Pulang ke kotamu, ada setangkup haru dalam rindu
Masih seperti dulu, tiap sudut menyapaku bersahabat
Penuh selaksa makna…
            Lagu  yang dipopulerkan Kla Project itu  dinyanyikan sepasang pengamen yang datang, menghampiri warung lesehan tempat aku makan. Ah, andai saja…mama ada di sini. Mataku sekilas melihat bayangan seorang perempuan melintas di depan warung. Sepertinya Gheta? Mungkin dia tengah jalan-jalan sendiri, mencari makan? Buru-buru aku kejar bayangan itu, tapi sia-sia… Padatnya orang lalu lalang di sepanjang Malioboro tidak memungkinkan aku menemukannya dengan mudah. Ntar juga ketemu lagi…Kan kamar hotel kita hanya terpaut dua kamar? Hiburku sambil melanjutkan makan.

****
            Yogyakarta benar-benar dingin, malam ini. Hujan sepanjang sore, membuat udara dingin dan lembab. Kurapatkan jaket. Meeting melelahkan. Energiku seperti terkuras habis. Bayangan mandi, sambil berendam air hangat di bathtub dan tidur lebih cepat, sudah bermain-main di benakku sejak masuk lobi hotel tadi.

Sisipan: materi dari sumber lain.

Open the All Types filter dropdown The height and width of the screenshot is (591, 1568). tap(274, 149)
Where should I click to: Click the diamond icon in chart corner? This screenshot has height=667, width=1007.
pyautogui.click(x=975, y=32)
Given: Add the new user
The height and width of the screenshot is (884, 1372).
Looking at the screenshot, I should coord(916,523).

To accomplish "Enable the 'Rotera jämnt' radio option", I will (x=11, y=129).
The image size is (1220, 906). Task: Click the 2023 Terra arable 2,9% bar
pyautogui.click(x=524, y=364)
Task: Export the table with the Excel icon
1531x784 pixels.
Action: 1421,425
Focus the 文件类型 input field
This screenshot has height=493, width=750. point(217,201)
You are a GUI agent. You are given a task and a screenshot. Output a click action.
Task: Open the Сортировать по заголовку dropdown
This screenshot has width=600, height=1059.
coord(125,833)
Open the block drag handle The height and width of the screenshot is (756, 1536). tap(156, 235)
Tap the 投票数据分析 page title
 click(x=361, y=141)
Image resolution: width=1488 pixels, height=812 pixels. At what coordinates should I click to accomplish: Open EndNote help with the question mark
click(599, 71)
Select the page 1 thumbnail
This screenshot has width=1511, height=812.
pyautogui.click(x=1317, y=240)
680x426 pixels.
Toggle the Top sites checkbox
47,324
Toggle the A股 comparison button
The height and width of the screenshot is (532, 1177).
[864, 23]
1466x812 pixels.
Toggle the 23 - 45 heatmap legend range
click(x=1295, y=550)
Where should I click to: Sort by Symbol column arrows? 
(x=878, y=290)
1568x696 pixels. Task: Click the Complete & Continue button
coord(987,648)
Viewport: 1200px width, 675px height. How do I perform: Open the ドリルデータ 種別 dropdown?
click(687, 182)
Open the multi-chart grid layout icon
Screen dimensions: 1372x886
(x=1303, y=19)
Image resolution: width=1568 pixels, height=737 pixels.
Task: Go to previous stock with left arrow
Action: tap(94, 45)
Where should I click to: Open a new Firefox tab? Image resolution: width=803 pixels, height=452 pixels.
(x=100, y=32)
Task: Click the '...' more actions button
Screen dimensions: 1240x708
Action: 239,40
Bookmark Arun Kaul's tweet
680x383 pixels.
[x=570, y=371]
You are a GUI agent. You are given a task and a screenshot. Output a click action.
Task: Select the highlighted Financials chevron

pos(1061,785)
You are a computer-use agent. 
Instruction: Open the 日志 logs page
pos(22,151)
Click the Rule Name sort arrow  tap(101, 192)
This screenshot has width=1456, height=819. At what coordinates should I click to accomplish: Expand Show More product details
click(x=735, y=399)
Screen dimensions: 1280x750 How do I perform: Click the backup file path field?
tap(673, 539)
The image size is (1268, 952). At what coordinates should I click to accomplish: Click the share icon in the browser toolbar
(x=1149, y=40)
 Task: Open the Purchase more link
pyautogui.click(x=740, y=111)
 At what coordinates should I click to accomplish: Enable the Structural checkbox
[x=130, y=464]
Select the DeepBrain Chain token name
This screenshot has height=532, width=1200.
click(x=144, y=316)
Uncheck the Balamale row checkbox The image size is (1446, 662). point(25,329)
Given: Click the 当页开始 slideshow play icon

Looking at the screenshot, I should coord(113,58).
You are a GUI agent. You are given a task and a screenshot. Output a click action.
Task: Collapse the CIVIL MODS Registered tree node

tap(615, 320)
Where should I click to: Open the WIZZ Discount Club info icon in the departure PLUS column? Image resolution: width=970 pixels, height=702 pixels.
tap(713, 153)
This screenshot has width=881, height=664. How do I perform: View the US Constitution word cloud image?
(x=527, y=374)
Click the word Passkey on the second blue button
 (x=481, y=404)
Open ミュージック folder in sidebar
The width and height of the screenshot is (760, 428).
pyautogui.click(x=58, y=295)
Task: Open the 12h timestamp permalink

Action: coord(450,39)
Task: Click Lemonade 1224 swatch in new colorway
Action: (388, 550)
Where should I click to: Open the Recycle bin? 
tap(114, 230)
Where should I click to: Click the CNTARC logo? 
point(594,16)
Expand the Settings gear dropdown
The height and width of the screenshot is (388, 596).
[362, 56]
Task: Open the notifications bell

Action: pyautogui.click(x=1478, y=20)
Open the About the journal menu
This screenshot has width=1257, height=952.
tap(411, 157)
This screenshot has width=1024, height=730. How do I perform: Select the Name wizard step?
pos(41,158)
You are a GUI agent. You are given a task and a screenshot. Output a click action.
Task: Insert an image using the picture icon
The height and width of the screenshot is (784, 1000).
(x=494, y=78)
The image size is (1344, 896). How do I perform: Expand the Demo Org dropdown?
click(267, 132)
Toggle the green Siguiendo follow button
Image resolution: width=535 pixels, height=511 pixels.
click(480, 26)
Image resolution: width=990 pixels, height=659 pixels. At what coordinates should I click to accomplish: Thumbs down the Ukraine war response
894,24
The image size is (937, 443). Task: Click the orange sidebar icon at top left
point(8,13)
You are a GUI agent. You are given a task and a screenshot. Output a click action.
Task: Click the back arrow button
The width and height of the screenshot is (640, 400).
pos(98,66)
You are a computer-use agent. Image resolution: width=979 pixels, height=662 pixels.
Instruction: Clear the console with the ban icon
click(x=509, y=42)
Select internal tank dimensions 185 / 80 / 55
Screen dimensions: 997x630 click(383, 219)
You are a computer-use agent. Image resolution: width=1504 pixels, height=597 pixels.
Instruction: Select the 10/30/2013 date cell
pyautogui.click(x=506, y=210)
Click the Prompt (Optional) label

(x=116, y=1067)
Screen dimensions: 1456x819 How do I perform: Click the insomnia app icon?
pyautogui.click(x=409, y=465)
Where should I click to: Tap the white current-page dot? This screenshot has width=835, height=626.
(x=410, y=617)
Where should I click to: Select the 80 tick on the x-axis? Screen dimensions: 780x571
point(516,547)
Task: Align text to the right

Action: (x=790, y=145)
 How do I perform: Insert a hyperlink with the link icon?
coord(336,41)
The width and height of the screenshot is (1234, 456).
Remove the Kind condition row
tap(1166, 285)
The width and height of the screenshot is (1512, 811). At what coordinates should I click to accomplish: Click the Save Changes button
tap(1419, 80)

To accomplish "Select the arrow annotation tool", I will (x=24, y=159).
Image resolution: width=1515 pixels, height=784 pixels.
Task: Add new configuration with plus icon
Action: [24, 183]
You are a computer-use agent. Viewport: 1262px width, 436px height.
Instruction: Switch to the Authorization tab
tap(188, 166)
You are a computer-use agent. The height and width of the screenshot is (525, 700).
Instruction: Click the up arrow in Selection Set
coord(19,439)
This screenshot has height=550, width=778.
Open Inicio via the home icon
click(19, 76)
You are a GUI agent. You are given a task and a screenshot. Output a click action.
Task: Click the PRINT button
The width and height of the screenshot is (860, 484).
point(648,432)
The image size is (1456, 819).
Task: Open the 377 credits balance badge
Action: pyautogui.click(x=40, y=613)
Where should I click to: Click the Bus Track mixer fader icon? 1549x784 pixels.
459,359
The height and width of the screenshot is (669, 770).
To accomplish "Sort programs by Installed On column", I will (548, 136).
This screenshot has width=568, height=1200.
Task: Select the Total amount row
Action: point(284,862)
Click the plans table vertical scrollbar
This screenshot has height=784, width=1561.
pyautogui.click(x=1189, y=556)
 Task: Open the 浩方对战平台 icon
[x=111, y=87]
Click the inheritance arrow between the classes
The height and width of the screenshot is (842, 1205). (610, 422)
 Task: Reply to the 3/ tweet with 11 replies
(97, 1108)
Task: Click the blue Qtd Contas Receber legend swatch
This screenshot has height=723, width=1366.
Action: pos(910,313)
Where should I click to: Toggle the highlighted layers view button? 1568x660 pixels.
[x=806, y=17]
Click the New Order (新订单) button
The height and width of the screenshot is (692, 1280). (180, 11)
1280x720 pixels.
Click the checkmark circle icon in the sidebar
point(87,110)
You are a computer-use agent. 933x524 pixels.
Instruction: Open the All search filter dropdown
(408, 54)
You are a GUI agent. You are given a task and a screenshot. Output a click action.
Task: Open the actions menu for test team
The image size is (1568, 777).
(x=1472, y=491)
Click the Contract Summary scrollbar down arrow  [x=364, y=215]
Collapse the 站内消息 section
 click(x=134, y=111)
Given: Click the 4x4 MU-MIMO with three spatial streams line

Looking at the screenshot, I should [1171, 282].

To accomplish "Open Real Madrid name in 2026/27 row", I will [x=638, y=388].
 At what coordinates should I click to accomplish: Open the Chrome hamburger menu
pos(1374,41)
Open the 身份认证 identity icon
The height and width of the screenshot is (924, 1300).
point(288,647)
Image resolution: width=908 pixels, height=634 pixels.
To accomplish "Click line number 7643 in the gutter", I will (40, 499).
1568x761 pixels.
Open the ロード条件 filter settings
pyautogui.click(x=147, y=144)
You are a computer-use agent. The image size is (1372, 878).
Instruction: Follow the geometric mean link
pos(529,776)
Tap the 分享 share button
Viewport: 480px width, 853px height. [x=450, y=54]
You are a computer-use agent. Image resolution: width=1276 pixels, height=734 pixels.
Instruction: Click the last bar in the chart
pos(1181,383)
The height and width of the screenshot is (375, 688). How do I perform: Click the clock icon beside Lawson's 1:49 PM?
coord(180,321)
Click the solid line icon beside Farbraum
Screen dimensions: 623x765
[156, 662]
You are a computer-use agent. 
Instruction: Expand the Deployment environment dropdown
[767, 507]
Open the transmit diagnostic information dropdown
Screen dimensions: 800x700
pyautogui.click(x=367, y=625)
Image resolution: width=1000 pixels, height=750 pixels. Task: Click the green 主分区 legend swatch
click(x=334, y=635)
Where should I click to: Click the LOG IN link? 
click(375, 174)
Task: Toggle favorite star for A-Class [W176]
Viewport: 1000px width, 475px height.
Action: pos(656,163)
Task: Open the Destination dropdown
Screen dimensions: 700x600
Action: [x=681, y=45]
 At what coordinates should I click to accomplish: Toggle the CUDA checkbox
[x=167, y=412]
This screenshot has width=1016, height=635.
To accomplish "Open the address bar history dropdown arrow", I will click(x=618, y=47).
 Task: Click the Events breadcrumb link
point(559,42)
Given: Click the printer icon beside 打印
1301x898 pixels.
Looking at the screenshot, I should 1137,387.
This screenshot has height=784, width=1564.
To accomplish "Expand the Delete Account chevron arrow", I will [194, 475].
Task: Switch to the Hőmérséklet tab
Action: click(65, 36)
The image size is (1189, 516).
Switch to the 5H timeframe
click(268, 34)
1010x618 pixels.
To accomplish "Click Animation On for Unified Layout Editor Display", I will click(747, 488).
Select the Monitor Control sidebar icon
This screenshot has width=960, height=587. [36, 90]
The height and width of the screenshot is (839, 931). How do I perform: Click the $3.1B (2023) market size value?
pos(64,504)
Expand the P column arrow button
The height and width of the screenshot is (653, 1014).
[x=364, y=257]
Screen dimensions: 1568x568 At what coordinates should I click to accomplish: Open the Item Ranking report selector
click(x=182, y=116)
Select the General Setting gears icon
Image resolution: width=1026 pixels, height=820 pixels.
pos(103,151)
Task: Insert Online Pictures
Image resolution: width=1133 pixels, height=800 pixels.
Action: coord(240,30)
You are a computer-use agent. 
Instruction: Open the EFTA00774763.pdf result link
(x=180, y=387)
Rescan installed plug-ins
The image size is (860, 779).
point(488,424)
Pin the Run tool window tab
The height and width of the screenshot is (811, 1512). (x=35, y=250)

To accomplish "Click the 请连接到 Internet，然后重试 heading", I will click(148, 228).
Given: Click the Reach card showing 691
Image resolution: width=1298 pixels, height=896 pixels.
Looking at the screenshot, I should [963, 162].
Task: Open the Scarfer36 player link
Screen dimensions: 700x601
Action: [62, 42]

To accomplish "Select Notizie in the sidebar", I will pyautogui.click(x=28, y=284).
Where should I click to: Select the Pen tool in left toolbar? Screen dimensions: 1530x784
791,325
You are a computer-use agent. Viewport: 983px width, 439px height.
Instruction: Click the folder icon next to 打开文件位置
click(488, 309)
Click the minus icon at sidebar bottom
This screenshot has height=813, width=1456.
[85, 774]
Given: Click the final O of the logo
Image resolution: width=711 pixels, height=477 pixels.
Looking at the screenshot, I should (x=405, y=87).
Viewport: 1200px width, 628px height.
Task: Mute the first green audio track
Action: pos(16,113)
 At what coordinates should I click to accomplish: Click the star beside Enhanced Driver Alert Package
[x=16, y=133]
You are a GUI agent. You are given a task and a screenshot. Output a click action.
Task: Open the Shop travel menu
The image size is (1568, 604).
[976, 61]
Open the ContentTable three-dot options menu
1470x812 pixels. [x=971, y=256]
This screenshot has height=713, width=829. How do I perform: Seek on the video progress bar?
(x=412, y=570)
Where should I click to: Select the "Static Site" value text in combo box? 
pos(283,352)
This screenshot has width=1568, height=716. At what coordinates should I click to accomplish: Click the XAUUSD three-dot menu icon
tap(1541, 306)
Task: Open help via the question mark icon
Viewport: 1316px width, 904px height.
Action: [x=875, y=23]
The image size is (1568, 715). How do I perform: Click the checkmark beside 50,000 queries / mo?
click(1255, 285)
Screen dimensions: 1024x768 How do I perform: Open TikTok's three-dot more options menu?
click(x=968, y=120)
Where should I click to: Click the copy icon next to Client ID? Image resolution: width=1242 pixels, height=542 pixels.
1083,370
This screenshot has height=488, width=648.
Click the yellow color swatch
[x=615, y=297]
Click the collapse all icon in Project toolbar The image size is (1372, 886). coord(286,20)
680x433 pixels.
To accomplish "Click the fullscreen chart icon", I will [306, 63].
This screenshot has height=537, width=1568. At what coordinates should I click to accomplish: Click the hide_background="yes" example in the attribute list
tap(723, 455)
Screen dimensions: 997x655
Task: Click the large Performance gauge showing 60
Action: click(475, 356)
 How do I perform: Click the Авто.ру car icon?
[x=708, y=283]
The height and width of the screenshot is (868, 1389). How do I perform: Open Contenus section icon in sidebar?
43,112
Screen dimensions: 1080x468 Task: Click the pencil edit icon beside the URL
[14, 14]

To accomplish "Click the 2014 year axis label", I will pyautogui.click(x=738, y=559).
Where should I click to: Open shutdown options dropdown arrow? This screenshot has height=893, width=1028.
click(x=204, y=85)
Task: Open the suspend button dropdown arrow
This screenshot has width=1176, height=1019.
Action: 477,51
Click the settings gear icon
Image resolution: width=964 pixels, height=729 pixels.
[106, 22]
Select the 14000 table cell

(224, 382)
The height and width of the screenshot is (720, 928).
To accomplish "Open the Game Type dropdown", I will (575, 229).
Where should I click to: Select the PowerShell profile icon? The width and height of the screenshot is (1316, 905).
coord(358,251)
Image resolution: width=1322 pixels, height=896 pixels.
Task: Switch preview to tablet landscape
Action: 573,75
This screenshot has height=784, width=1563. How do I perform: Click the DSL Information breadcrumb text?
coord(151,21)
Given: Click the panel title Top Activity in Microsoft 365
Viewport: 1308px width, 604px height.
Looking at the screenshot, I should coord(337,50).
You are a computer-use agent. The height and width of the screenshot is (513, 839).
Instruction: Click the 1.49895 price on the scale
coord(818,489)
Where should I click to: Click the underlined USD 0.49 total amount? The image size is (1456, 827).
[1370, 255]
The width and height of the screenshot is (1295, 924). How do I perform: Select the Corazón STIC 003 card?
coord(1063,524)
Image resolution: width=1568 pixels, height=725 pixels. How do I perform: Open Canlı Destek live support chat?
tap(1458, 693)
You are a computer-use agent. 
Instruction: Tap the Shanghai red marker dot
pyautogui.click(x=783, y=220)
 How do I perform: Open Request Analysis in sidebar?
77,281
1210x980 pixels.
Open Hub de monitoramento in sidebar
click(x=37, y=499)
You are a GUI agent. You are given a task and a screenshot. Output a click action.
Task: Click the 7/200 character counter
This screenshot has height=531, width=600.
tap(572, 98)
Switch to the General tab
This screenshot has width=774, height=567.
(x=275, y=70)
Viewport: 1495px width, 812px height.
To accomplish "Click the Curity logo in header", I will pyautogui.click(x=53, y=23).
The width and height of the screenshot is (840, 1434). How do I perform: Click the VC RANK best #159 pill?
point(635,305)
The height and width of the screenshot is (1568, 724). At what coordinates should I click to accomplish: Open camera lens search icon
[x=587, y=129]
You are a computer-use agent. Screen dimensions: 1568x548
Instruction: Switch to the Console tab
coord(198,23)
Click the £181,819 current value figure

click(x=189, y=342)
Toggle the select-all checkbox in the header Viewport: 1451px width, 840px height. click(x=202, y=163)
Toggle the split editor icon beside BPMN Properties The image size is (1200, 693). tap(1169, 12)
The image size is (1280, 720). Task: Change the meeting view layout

            “Malam, Gerry! Capek banget kelihatannya…Acara hari ini padat?” Aih..aih… si cantik itu lagi! Semangatku yang redup, kembali menyala melihat Gheta tengah berdiri di depan pintu kamarnya. Kaos ketat warna hitam, tanpa lengan plus celana legging warna senada itu, membuat tubuh rampingnya makin kelihatan sempurna.
            “Malam! Terkunci lagi?”
            Dia menggeleng. Senyumnya merekah, lebar…
            “Ngeledek ya? Aku baru mau jalan keluar, cari makan… Mau ikut?” tawarnya serius. Aduh! Andai badanku tidak seperti patah-patah begini, pasti aku iyakan saja ajakannya.
            “Capek ya?” tanyanya lagi… Tapi sorot matanya itu membuatku berat, menolak.
            “Abis seharian kerja, pasti aku nggak fresh lagi…Boleh, beri waktu aku mandi dulu?”
            “Wah, nggak perlu… Siapa sih yang mau cium-cium kamu? Ha..ha..ha…” tawanya membuatku makin salting. Dasar. Kok aku yang laki-laki menjadi kehilangan kata-kata ya?
            “Sudahlah…Nggak perlu mandi dulu. Kamu masih wangi kok. Taruh saja tas kamu di kamar, baru kita jalan. Aku tunggu deh…” ajaknya, sambil menunjuk tas laptop yang selama ini aku tenteng-tenteng.
            “Okey…Tunggu ya, aku masukkin tas saja…” kataku, lantas buru-buru ke kamar. Kusempatkan juga membasuh wajahku yang kelihatan kusam, dengan sabun muka. Nggak mau dong, kencan hari pertama…kesannya buruk? Kencan? Ha…ha..ha… Aku menertawakan ilusiku sendiri…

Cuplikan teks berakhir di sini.